Depression And Severe Anxiety: Understanding The Connection

Depression and severe anxiety can sometimes go together or they may afflict you separately. The thin dividing line however will tend to confuse you as to what you are actually suffering from. It will be worthwhile to know more about them.

How the Human Mind Works

It is said that stressors cause depression and severe anxiety. A stressor that can cause anxiety or depression to one person may not be the same stressor that can make another person feel depressed and anxious. The reason is that the minds of different people process stressors differently.

The human mind learns through experience: everything it sees, hears, smells, tastes and feels are stored in it for later retrieval and use. Experiences both good and bad are stored in the conscious part or the subconscious part. It is in the subconscious part that we hide those things that make us sad, angry and afraid.

Putting things into the subconscious is the normal reaction of the human mind with stressors. It pushes back bad experiences so that we can live normally without dwelling on these sad thoughts. However, depression and anxiety may occur when at some point in our lives we "re-experience" previously-stored stressful events. It brings back to the conscious mind the things the mind wants to forget. And when this happens, depression and severe anxiety can strike.

To Understand Depression, Understand Anxiety First

To understand depression, one needs to understand anxiety, too. Anxiety is a physiological state usually identified with worry, fear, or apprehension. Anxiety disorders refer to a wider range of anxieties, fears, nervous conditions, and phobias that may be directly or indirectly related to depression and other behavioral disorders.

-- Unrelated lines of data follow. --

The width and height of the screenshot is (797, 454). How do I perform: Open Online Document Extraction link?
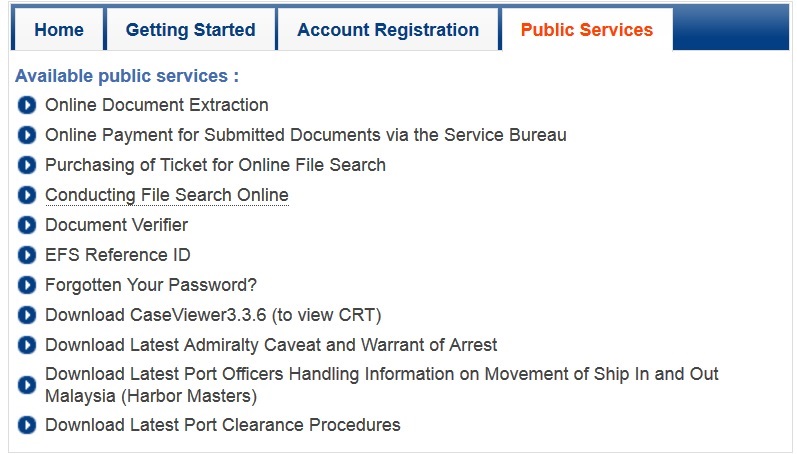[157, 105]
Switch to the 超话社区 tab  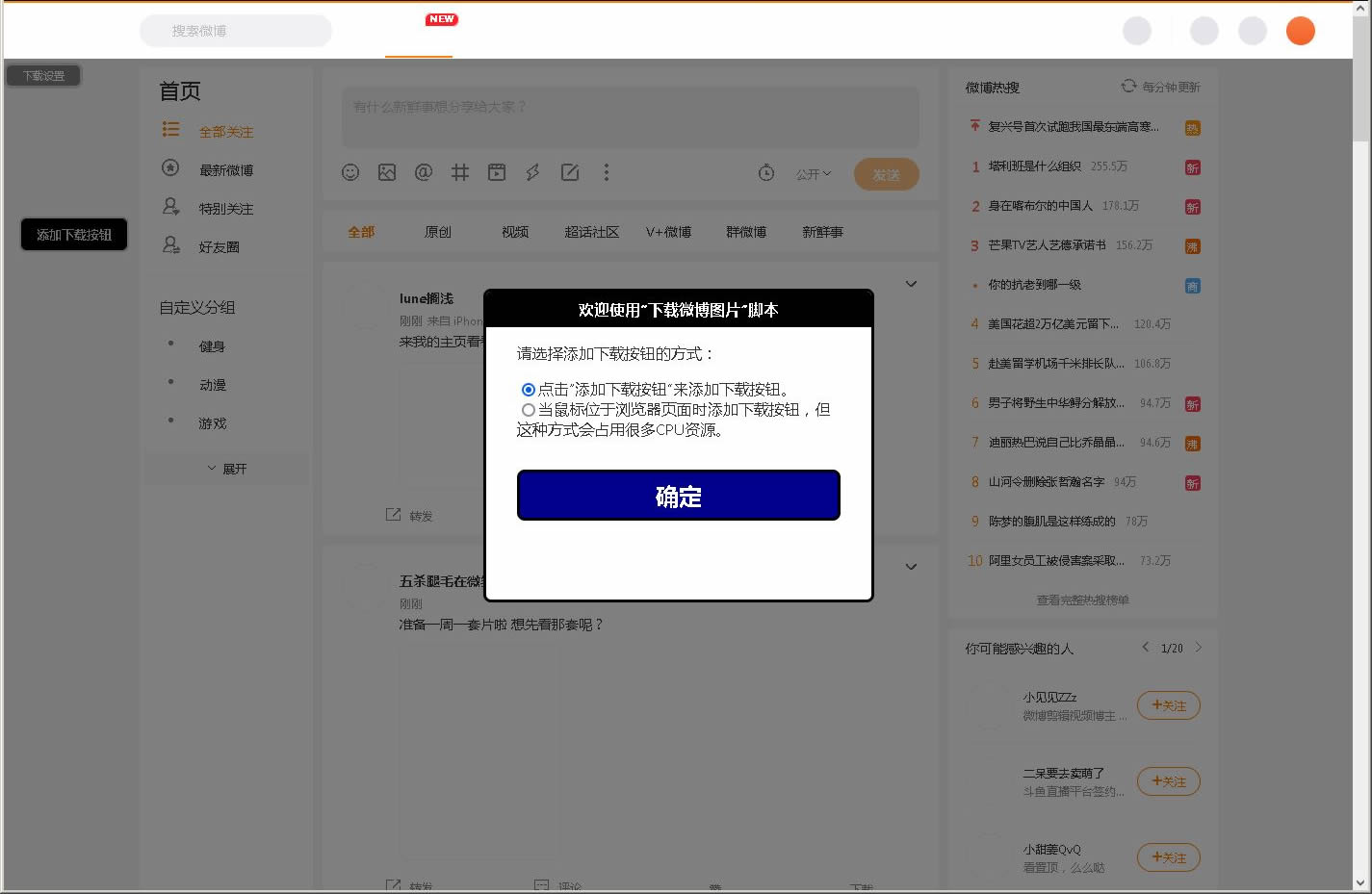tap(591, 232)
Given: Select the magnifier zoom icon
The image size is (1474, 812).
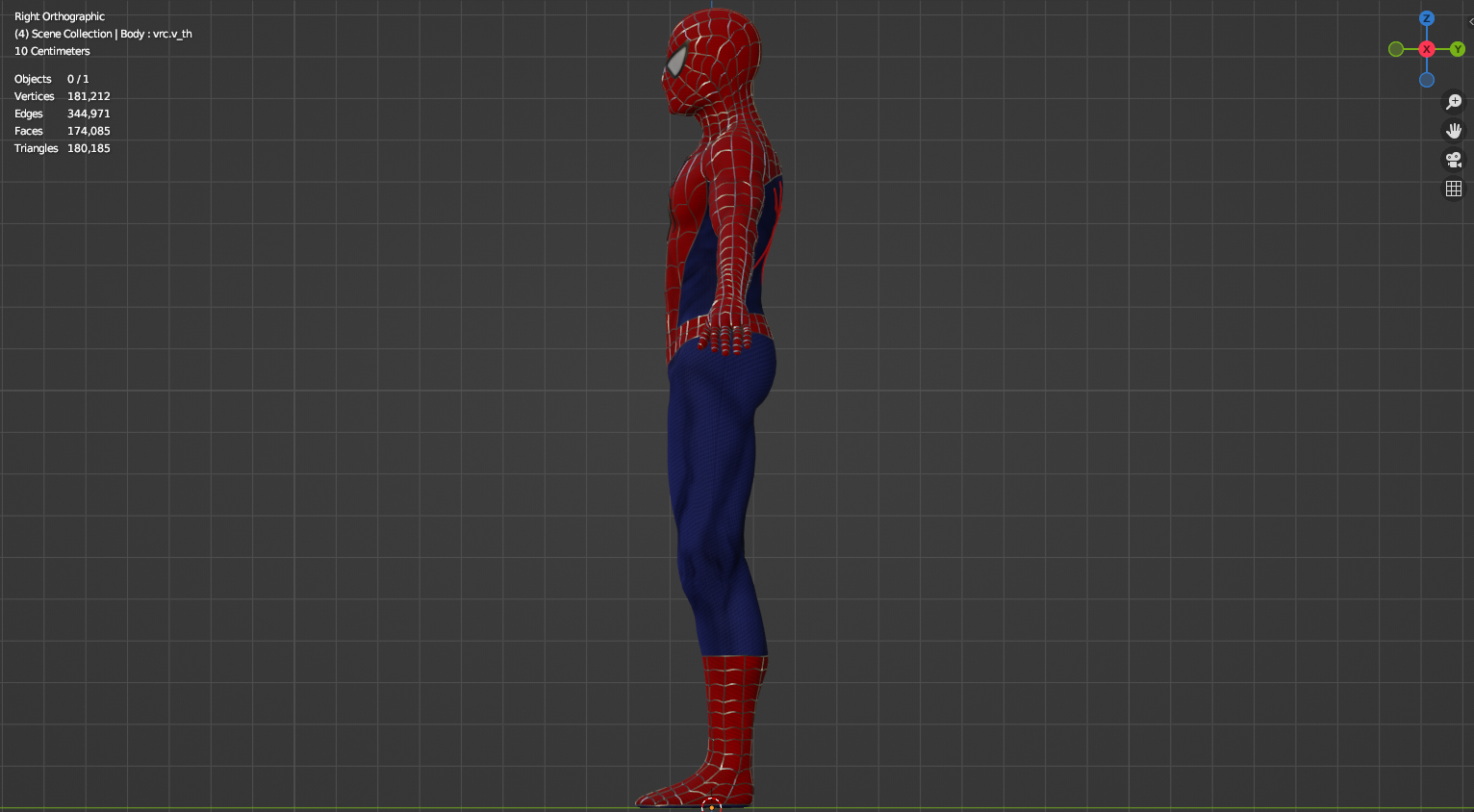Looking at the screenshot, I should (x=1454, y=101).
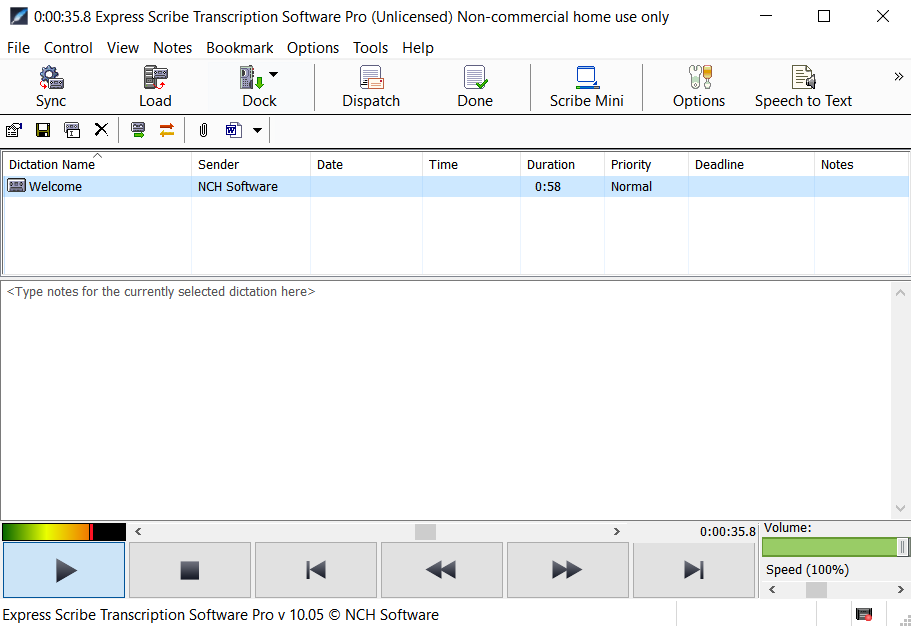The image size is (911, 626).
Task: Expand the Word document dropdown arrow
Action: tap(257, 130)
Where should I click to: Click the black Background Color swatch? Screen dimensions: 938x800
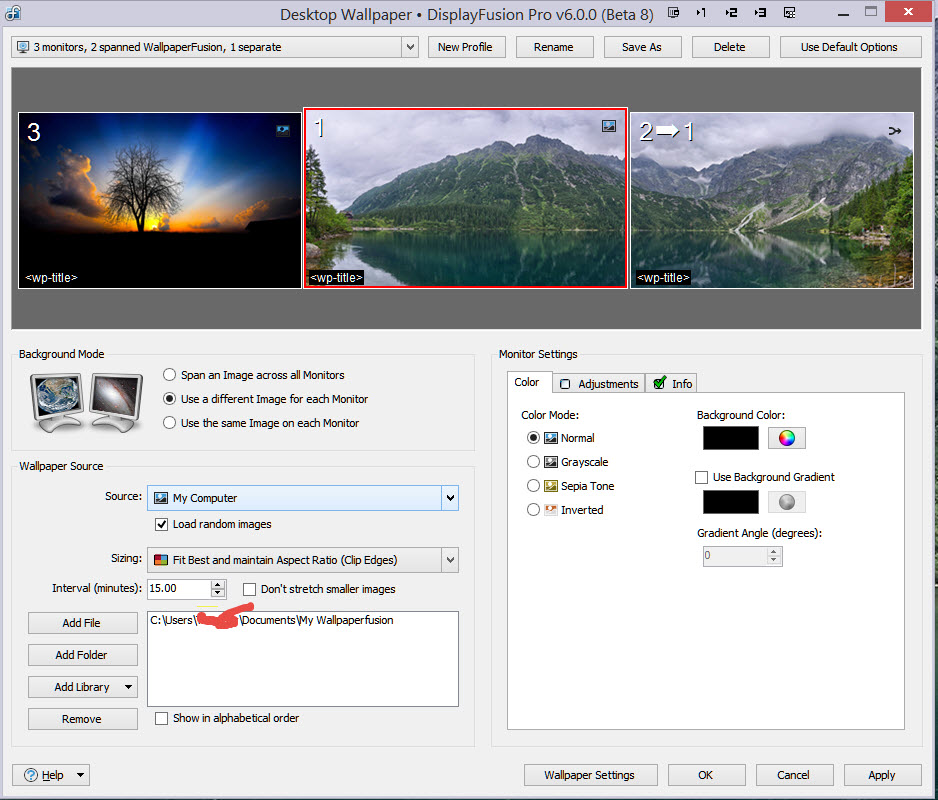click(x=730, y=438)
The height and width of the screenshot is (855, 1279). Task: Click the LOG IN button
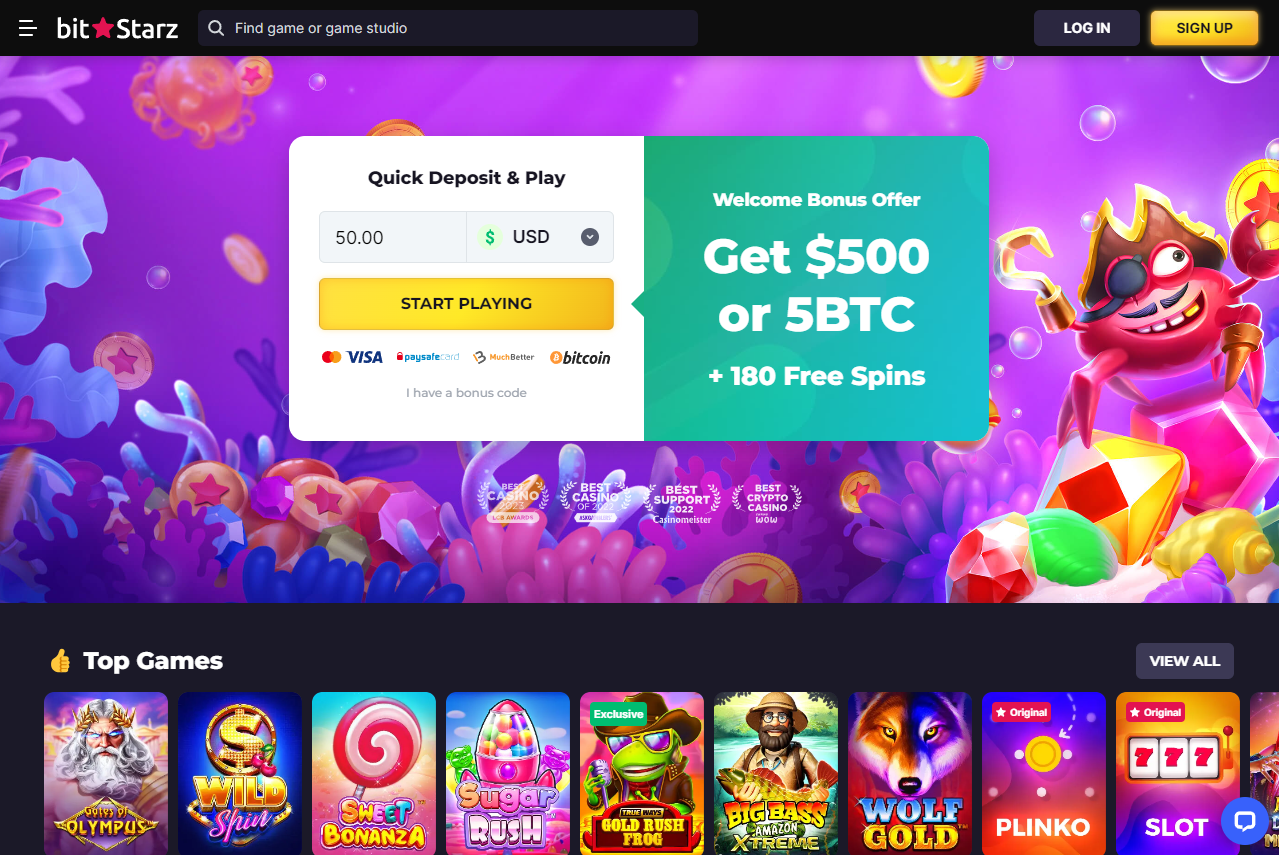pos(1087,28)
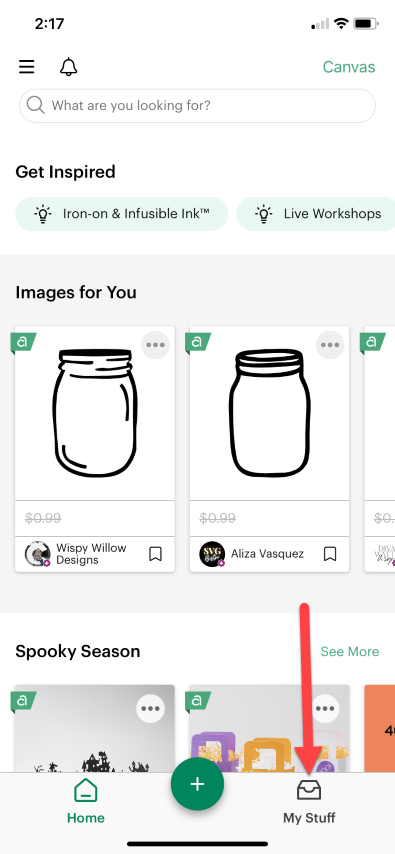Open notifications bell
The height and width of the screenshot is (854, 395).
point(69,67)
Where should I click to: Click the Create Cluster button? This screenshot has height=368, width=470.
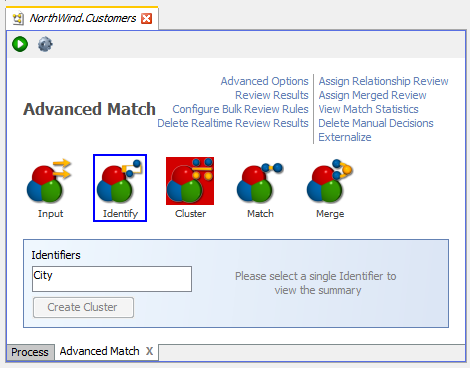[83, 307]
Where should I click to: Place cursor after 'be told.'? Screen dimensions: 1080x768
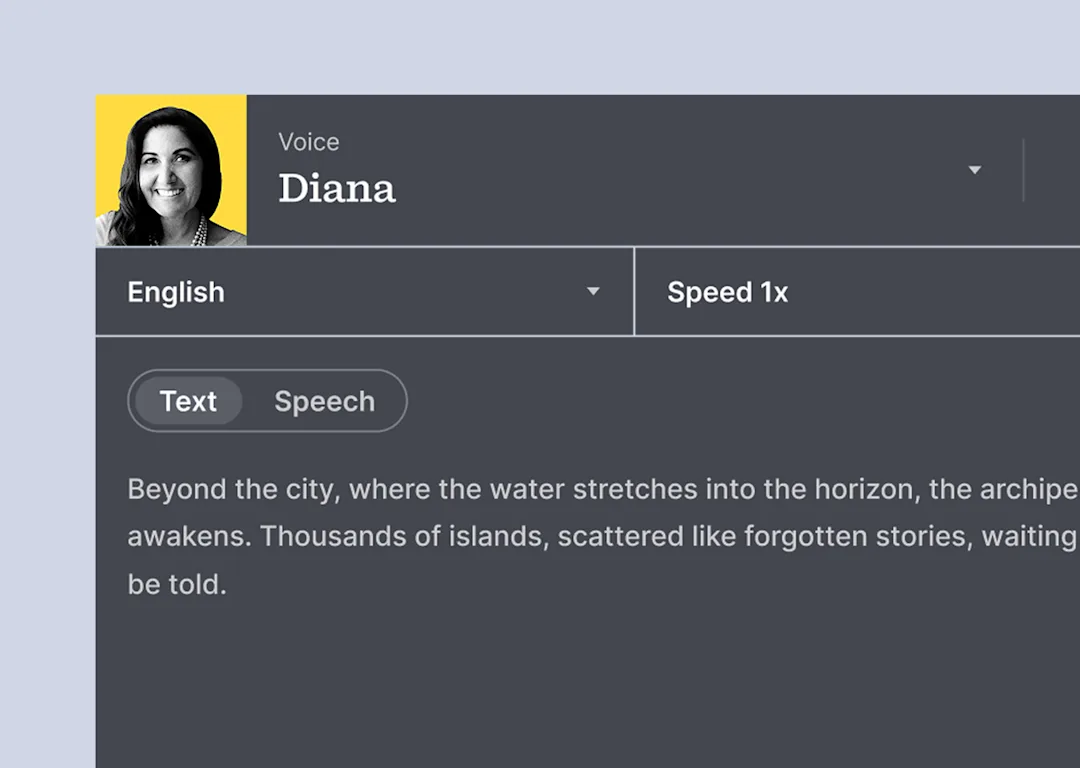[x=228, y=585]
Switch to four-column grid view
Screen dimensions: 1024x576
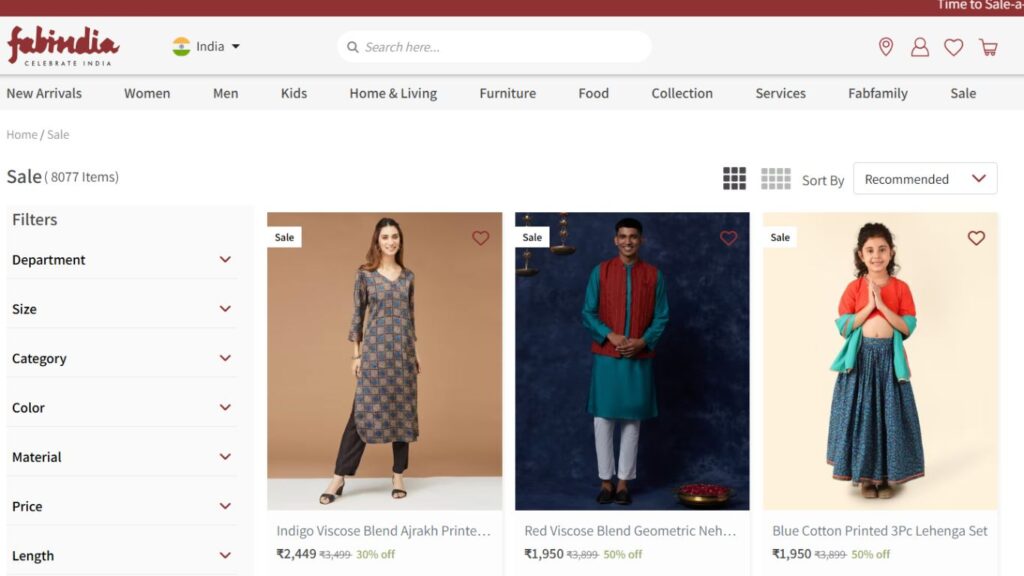point(775,179)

Types of Anxiety Disorders

There are several types of anxiety disorders but the main one is a generalized type of anxiety disorder. Severe anxiety or chronic anxiety disorder is a prolonged state of anxiety. The duration of the disorder is sometimes so long-lasting and far-reaching that the anxiety is no longer focused on any object or situation but rather unspecific. Thus, severe anxiety sometimes leaves the sufferer wondering what the cause of the anxiety is in the first place.

Other Types of Anxiety Disorders

Other types of anxiety that may become severe anxiety are panic disorder, agoraphobia, social anxiety disorder, phobias, obsessive compulsive disorder, and post-traumatic stress disorder.

Panic disorders are brief surges of intense fear and terror that makes the anxious person uncontrollably shake, be confused, nauseous, or irrationally fearful of nothing in particular except doom. Intense, severe anxiety usually is associated with panic disorder.

Agoraphobia is a complicated, severe stage of panic disorder. Phobias are irrational fears. Phobic disorders are dependent on a certain situation that elicits the fear. Social anxiety disorders or social phobias are also intense or severe anxiety manifestations that affect social performance or relating in public.

OCD or obsessive compulsive disorder leaves the anxious person consistently depressed, distressed, and restless. Post-traumatic stress disorder happens after an experience that has been very traumatic.

Understanding Major Depression

Major depression and severe anxiety are brought about by a combination of depression or anxiety disorder symptoms that prevents the sufferer from functioning at work, at school, at mealtimes, and even at pleasurable occasions. Severe anxiety and depression are invasive and repetitive, persistently prevalent, and become problematic.

Root Cause of Depression

Severe depression and anxiety may be rooted in biological or genetic backgrounds of individual's families, stresses at the home or school or even the workplace. However, even individuals without family history of depression or anxiety are prone to mild to severe anxiety and depression as induced by external factors.

Severe anxiety will be very obvious when one or two or a combination of the following symptoms begin to be evident: unusual irritation, persistent emptiness of feeling, guilt and worthlessness feelings, lethargy, insomnia or, conversely, oversleeping, delusions of grandeur, increased and incessant sexual drive, suicidal thoughts and tendencies.

Acute depression and severe anxiety can be a debilitating combination that may occur even during childhood, sometimes persisting throughout adolescence and young adulthood, even onto adulthood if not addressed properly. Diagnosis and evaluation and the right mix of medication and therapy and support are all needed to address this serious condition.